### Extract
+ + + +

- Status: Defunct
- Genre: Jazz Festival
- Venue: DirecTV Music Hall, São Paulo Marina da Glória, Rio de Janeiro
- Country: Brazil
- Inaugurated: 2000
- Most recent: 2004
- Leader: Toy Lima
- Sponsor: Souza Cruz

= Chivas Jazz Festival =

Jazz festival in Brazil

Chivas Jazz Festival (Chivas Jazz Festival) was a jazz festival held annually from 2000 to 2005 in Brazil, known for high-quality stricto sensu jazz.
It was one of two annual jazz festivals in Brazil when it was launched, and for some time was the only such festival.
It featured many well-known international jazz musicians, and was known for its insistence on true jazz, avoiding other forms of popular music.
In 2005 a change in sponsorship led to a change in name to the Playboy Jazz Festival Brasil.

+ + + +

### Dataset section
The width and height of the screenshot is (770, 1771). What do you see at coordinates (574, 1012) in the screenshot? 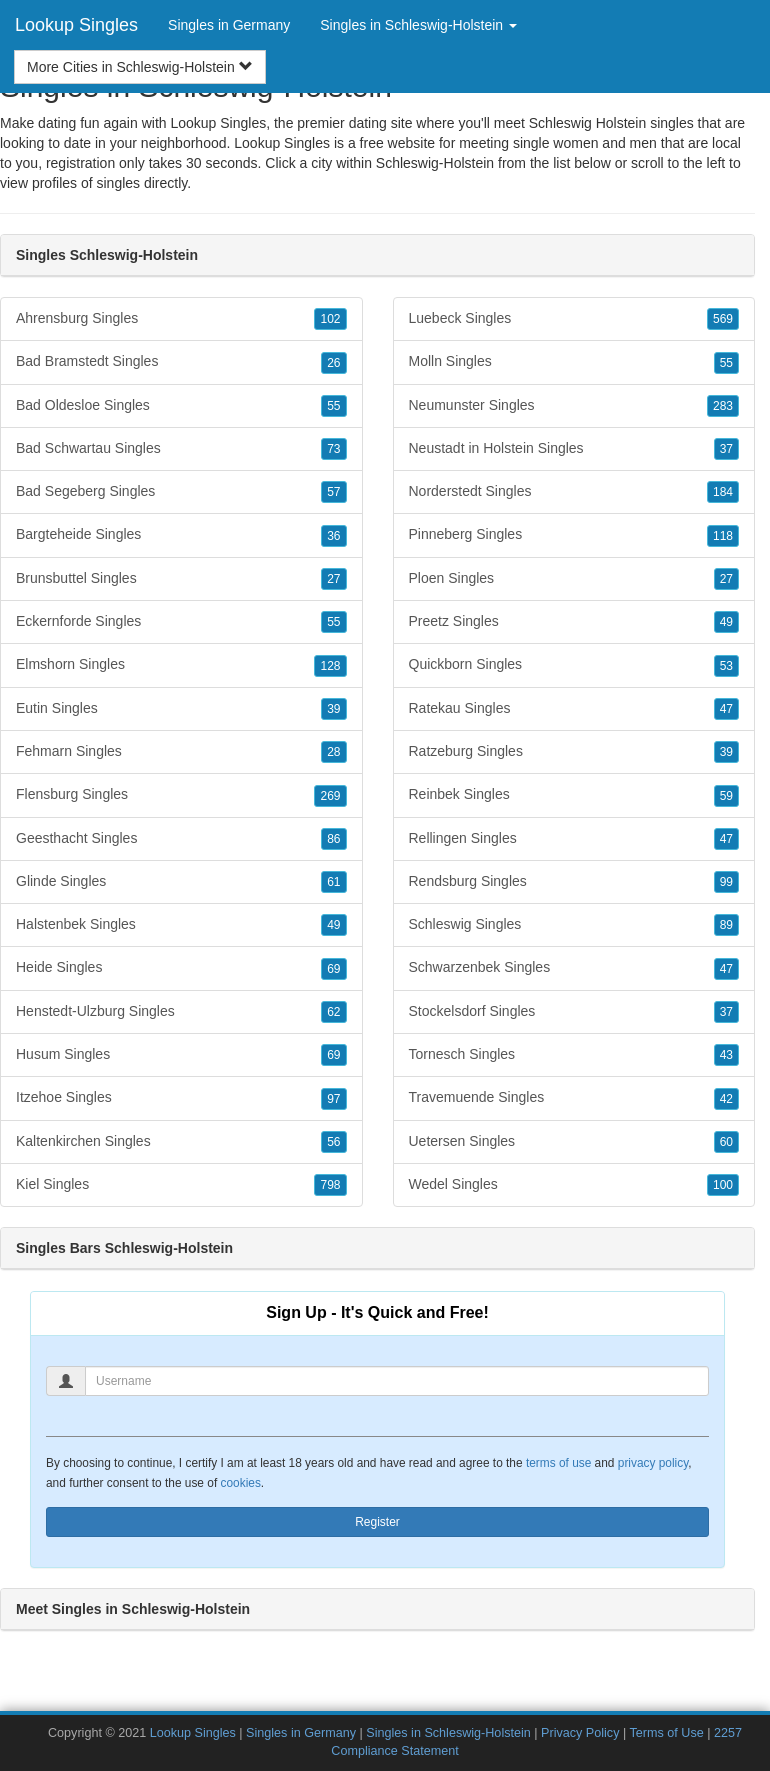
I see `Stockelsdorf Singles` at bounding box center [574, 1012].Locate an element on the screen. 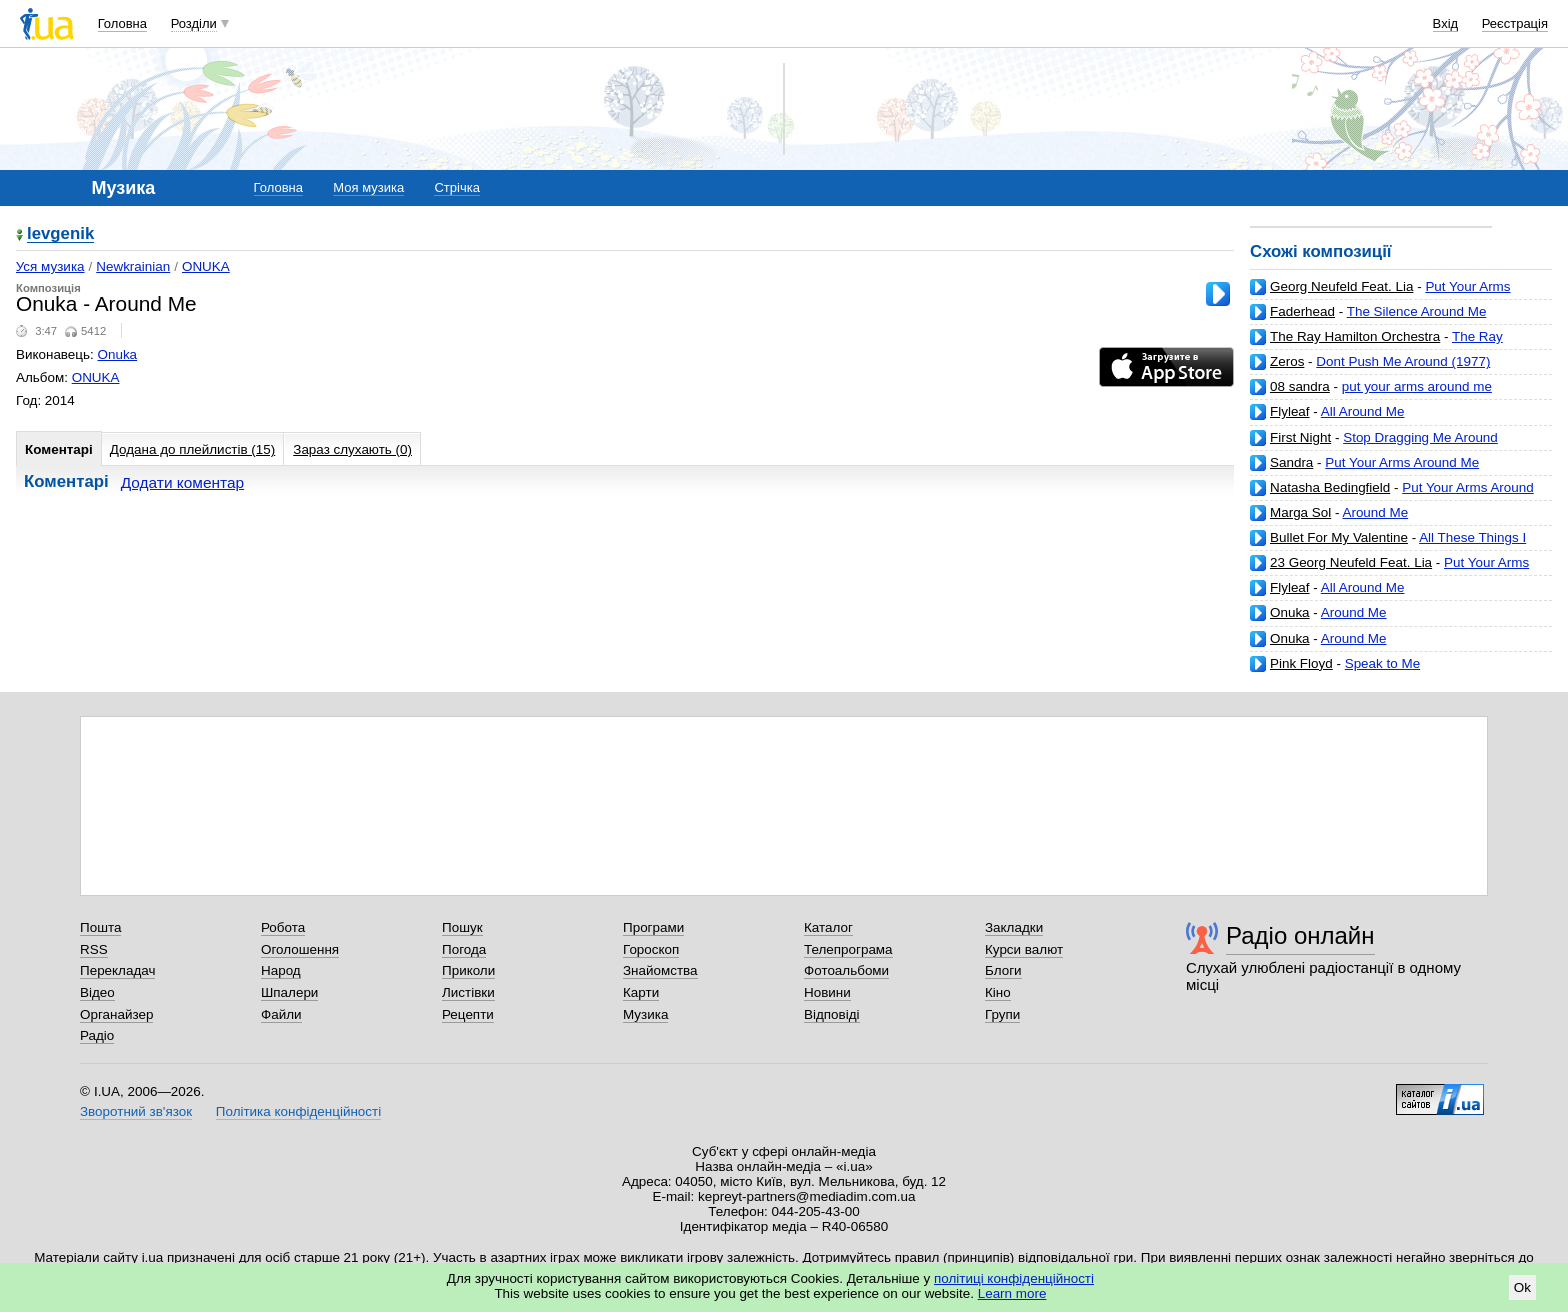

+ + + +

### What you have to do
According to the Chivas Jazz Festival text, what new name did the festival take in 2005?

### The completed task
Playboy Jazz Festival Brasil